Sept. 21, 2009: Today the Pawa Firm is pleased to announce a victory in the Connecticut and Open Space Institute versus American Electric Power Co. cases In these two combined public nuisance lawsuits, a group of eight states and the City of New York, along with three land trusts represented by the Pawa firm, sued companies that in 2004, when the case was filed, were the five largest emitters of greenhouse gases in the nation. In these cases the plaintiffs seek a court order to reduce greenhouse gas emissions under the common law doctrine of public nuisance. A district court judge dismissed the case as a political question in 2005. Today the U.S. Court of Appeals for the Second Circuit ruled that the case does not present a political question but rather a legal question, that all plaintiffs have proper standing, that we have stated a proper claim under the federal common law of public nuisance and that our public nuisance claim is not preempted.
To read news articles regarding the Second Circuit Court of Appeals’ decision, click on these links:
August 21, 2009: Today the New Hampshire Supreme Court ruled in favor of the State of New Hampshire in its interlocutory appeal in the MTBE case. The state Supreme Court, reversing the trial court, held that the State had properly served two of the defendants while the case was pending in federal court and prior to remand to state court. The two defendants had challenged the state court’s jurisdiction over them on the ground that the federal court had lacked subject matter jurisdiction at the time they were served.
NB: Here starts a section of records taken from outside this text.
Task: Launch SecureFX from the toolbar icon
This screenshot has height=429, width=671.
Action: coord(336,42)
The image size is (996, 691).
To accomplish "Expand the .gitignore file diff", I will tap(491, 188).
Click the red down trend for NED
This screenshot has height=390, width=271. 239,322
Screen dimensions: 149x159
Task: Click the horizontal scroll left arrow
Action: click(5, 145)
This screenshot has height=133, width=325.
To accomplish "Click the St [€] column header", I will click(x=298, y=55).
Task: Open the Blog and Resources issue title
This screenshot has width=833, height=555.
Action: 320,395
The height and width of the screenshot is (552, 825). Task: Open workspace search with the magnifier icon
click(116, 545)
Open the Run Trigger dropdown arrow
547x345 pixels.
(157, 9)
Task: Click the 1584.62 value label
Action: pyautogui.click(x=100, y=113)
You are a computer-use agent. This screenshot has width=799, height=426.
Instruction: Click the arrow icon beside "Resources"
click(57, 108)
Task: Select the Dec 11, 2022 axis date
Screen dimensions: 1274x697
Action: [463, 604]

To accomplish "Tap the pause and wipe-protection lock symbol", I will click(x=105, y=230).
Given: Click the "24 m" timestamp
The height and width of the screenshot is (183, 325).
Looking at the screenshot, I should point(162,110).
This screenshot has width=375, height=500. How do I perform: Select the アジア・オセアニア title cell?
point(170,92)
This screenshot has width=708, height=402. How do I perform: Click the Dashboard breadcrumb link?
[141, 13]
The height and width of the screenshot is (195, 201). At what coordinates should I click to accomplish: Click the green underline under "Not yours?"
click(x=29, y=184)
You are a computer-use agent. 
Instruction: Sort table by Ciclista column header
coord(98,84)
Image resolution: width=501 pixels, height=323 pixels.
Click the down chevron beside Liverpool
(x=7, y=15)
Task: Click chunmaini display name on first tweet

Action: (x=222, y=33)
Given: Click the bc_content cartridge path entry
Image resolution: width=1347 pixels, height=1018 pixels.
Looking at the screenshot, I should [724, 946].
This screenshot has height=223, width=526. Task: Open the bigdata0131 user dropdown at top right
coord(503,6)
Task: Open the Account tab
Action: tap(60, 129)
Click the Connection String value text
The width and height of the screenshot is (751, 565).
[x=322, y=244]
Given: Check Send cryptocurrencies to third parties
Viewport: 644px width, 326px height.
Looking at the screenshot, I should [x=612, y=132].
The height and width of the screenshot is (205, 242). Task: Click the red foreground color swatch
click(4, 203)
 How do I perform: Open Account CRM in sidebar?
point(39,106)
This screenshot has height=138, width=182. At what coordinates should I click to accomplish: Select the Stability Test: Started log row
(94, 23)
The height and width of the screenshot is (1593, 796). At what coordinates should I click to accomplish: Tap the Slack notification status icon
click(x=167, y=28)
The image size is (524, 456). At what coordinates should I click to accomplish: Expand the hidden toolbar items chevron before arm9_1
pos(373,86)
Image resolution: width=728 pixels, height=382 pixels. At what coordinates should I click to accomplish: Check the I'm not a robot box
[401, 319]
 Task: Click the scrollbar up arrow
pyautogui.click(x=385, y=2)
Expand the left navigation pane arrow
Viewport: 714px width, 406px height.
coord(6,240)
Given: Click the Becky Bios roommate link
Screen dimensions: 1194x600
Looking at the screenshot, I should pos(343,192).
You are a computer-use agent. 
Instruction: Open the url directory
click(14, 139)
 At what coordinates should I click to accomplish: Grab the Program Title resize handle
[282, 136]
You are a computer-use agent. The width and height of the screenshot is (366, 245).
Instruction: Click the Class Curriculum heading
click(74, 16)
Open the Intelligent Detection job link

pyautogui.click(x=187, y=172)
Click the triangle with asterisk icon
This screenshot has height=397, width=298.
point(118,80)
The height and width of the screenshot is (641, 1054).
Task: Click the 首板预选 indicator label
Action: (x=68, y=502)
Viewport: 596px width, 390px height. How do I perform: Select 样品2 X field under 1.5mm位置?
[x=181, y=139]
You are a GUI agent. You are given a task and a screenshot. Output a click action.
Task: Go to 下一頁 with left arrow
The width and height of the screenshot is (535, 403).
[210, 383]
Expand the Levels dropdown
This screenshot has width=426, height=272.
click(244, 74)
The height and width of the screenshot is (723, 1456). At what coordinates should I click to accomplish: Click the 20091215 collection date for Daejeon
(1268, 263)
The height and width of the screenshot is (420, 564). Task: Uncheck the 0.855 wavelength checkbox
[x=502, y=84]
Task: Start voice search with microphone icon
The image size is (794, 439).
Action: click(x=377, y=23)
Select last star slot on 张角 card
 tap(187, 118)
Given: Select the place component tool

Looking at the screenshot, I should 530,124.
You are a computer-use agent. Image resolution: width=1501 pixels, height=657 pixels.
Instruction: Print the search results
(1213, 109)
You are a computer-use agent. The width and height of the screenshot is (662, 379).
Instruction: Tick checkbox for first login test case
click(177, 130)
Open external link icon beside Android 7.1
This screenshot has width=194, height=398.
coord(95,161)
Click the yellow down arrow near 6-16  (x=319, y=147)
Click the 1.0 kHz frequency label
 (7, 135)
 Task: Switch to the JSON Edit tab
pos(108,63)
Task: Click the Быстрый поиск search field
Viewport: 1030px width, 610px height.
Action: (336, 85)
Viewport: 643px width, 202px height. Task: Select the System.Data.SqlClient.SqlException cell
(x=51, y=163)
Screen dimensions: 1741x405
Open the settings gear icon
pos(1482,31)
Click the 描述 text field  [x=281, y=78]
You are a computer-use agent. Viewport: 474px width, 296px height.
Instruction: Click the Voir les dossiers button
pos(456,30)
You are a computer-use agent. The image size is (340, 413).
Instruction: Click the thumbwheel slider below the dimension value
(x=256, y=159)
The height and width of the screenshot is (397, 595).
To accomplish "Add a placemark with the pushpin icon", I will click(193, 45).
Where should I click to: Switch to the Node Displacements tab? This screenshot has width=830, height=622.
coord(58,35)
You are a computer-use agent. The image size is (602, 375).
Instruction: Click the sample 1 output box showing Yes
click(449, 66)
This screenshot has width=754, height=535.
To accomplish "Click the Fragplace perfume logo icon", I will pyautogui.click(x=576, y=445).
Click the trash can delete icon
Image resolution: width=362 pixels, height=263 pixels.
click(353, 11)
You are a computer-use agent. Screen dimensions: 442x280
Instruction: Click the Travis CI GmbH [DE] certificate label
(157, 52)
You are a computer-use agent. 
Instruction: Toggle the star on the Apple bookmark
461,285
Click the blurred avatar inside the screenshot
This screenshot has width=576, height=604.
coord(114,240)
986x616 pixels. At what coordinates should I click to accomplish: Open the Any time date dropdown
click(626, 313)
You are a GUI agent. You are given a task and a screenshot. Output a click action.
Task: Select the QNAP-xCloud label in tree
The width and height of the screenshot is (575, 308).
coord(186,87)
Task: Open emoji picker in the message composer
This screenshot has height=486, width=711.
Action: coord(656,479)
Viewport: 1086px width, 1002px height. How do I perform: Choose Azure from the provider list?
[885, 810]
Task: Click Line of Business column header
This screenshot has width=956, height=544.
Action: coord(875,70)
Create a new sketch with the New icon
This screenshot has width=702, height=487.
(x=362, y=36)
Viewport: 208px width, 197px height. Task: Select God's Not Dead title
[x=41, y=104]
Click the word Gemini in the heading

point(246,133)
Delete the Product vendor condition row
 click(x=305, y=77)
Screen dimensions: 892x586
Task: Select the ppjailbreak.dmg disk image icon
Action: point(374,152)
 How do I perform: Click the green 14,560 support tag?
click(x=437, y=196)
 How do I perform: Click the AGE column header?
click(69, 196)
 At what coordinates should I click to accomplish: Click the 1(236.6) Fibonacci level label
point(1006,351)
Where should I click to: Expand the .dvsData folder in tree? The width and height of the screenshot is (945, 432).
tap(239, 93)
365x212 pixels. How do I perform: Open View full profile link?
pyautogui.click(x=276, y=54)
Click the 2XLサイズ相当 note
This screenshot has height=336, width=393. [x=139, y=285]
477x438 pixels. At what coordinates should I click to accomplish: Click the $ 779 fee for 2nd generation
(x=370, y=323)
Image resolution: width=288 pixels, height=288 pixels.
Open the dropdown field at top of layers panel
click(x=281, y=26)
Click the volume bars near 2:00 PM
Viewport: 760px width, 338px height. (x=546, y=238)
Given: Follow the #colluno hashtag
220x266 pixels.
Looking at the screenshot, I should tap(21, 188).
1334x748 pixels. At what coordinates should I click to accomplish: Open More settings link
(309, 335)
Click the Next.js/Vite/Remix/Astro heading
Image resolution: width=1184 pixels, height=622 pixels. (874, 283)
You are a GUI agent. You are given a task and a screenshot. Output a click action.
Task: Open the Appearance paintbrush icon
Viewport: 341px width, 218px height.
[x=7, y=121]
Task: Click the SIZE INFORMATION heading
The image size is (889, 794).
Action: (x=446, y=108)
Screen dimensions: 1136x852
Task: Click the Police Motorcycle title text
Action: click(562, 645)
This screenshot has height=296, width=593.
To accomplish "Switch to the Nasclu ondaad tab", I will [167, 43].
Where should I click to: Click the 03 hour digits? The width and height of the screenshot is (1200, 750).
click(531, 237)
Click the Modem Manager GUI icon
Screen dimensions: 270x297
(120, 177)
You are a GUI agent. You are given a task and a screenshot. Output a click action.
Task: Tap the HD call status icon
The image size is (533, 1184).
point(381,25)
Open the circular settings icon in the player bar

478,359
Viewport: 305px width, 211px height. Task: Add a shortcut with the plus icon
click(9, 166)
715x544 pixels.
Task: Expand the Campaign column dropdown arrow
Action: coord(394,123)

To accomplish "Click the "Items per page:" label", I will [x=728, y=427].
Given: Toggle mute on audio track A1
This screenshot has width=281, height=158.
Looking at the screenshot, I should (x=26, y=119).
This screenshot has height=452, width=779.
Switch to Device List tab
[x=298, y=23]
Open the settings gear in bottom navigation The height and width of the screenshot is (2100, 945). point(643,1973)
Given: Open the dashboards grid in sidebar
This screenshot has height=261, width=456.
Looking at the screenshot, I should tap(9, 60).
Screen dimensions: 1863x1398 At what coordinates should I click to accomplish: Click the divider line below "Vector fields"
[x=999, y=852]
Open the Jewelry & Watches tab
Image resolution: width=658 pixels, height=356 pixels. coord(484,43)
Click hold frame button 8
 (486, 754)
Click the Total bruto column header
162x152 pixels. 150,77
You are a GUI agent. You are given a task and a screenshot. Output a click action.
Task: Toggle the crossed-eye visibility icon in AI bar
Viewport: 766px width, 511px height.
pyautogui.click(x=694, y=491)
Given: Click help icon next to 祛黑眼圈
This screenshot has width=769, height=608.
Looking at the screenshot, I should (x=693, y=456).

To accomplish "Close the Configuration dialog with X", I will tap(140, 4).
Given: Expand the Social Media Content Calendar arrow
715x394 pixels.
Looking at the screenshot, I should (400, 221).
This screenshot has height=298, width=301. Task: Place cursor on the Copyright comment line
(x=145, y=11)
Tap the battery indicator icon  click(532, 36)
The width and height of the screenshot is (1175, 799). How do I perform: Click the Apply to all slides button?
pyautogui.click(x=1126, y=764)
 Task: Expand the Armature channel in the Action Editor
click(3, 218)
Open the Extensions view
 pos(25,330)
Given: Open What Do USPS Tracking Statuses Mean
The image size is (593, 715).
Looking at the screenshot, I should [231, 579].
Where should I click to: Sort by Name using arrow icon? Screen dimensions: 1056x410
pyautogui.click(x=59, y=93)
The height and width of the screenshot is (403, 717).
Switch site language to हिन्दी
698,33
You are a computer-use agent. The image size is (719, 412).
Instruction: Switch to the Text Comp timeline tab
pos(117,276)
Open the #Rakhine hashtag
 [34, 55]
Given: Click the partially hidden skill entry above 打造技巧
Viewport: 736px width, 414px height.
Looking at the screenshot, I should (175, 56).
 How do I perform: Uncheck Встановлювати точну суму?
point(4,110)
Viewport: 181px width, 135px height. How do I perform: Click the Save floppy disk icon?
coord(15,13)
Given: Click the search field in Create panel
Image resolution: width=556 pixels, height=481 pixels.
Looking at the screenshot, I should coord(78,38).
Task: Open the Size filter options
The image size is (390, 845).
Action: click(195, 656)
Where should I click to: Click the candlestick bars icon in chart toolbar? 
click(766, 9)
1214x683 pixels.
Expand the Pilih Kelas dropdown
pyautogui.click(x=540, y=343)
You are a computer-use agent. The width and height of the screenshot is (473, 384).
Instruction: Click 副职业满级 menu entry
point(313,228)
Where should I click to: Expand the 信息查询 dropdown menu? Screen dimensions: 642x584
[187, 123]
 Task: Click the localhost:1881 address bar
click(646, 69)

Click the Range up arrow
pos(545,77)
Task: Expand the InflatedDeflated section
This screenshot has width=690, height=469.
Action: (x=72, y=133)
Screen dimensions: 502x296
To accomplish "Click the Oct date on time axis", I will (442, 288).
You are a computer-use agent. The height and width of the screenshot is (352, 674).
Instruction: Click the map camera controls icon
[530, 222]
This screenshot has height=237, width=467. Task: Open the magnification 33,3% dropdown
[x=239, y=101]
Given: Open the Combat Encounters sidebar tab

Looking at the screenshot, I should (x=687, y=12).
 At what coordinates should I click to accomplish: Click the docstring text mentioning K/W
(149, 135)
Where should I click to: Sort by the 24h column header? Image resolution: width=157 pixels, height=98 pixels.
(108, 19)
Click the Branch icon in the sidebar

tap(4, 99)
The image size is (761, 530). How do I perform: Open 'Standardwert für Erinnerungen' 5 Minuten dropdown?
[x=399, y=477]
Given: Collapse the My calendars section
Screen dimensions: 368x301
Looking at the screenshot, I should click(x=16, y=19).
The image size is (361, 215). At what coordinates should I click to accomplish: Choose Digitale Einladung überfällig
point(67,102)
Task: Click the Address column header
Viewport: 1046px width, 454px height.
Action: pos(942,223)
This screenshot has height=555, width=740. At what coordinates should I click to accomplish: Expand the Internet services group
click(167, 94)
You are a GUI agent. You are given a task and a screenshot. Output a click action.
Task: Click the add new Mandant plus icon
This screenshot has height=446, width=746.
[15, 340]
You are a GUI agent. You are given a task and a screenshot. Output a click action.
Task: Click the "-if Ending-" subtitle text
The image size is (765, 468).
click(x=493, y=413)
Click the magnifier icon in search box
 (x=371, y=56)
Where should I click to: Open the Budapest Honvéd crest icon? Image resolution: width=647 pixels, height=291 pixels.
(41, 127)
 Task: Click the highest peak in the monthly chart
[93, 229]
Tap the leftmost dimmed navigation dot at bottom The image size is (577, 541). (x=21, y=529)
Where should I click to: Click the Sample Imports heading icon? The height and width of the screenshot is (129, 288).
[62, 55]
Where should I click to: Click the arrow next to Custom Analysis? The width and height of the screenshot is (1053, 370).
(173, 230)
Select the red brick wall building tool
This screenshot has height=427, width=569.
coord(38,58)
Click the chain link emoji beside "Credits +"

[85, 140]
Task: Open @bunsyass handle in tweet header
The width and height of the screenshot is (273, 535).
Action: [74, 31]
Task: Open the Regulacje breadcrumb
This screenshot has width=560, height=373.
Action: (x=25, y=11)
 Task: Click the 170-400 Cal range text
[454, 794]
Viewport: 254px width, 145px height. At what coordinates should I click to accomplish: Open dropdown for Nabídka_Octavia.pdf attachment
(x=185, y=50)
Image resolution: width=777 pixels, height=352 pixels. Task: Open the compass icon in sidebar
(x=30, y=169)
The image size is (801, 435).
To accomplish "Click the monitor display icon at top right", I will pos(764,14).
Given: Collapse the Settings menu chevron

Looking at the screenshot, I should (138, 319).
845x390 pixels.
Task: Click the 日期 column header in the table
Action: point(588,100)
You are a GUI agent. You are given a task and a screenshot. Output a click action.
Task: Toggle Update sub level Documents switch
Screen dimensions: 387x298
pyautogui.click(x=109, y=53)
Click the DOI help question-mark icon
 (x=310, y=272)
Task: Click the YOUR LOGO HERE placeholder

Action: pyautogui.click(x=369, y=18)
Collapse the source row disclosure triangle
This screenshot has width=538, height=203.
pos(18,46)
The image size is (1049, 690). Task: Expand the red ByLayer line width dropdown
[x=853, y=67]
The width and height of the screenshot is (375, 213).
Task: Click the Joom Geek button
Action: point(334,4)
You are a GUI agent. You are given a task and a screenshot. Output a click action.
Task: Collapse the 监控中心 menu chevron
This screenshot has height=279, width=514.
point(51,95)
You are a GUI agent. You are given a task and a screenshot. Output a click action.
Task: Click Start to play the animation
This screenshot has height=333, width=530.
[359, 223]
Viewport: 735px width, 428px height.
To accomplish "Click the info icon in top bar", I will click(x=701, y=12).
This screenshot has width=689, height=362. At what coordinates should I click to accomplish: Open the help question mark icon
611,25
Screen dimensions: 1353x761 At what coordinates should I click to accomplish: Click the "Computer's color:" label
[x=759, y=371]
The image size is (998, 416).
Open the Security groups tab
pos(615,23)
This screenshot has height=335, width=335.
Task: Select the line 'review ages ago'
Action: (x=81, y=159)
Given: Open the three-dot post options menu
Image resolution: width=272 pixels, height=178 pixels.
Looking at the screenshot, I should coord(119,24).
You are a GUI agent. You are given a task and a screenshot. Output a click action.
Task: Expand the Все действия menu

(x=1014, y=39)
The high court disagreed and ruled today that the defendants were properly served.
June 16, 2009: The Pawa Firm today argued an appeal in the New Hampshire Supreme Court in the MTBE case. The appeal addresses whether two oil companies that are alleged to have added MTBE to gasoline were properly brought into the case at a time when the case was pending in federal court. The case has since been returned to state court and the two new defendants claim the federal actions bringing them into the case should be given no credence in state court.
June 8, 2009: The Law Offices of Matthew F. Pawa, P.C. honors the memory of Luke Cole, who died in a tragic accident last week. Cole was the President of the Center on Race Poverty and the Environment and a leader in our global warming case on behalf of Kivalina.
The Pawa Firm attorneys and staff were privileged to have known and worked with Luke and to have become his friends. Luke was not only a great legal mind but a generous and kind spirit. We look forward to participating in memorials to Luke and in carrying on his important work. We offer our deepest condolences to his family. We urge all those wishing to honor his work to make a contribution to CRPE.
May 19, 2009: The Pawa Firm is pleased to announce a major victory in the clean car cases (“Pavley cases”). General Motors, Chrysler and their trade associations have given up the fight against state greenhouse gas laws. Under a settlement announced today, the automakers will comply with new federal standards that are at least as stringent as the state laws they have been fighting against for years. They agreed to stay their lawsuits and, upon issuance of the new federal rules, dismiss them.